DEPUTY DA Shannon Cox is presently assigned to the Parrish matter. She told Linda Williams of the Willits News, “We are not trying to chill free speech. We are trying to resolve this case.”

WHICH IS A LOCALLY unprecedented case. Parrish has refused to settle and demands a jury trial, which he might well win, hence, probably, the DA's neo-reasonableness — that and the notoriety DA Eyster's demand for years of jail time and a half-million in fines Eyster wanted when Parrish turned down a guilty plea deal.

CALTRANS has given the DA what it claims is a “detailed breakdown” of the money Parrish has cost them — over $480,000. How that preposterous figure was arrived at will be an interesting courtroom discussion.
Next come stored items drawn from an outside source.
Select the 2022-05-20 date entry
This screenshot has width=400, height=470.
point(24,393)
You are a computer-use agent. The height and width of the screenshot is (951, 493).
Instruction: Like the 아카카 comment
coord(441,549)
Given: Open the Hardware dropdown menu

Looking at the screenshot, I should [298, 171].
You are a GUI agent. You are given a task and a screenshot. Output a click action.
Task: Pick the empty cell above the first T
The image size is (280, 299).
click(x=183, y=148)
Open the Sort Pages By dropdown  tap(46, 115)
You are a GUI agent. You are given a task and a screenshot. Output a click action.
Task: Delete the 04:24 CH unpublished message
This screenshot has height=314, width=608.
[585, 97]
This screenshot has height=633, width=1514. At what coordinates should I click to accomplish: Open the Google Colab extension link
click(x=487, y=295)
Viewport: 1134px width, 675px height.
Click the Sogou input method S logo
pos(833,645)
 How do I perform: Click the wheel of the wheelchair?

PROSECUTOR COX told The Willits News: “To date we have had discussions, but so far, no meeting of the minds. It will be best for everyone if we are able to resolve this without a trial. We are trying to resolve it.”

ON HIS PART, PARRISH SAYS he rejected the original plea deal from the DA because he “was unwilling to accept the uncapped restitution stipulation” and, as reported, was also adamant about his right to receive a jury trial.

DA EYSTER is doing the usual DA thing, which, as he might put it, “The first offer is the best deal you're going to get. Turn that down and I'm going to try to max you out.”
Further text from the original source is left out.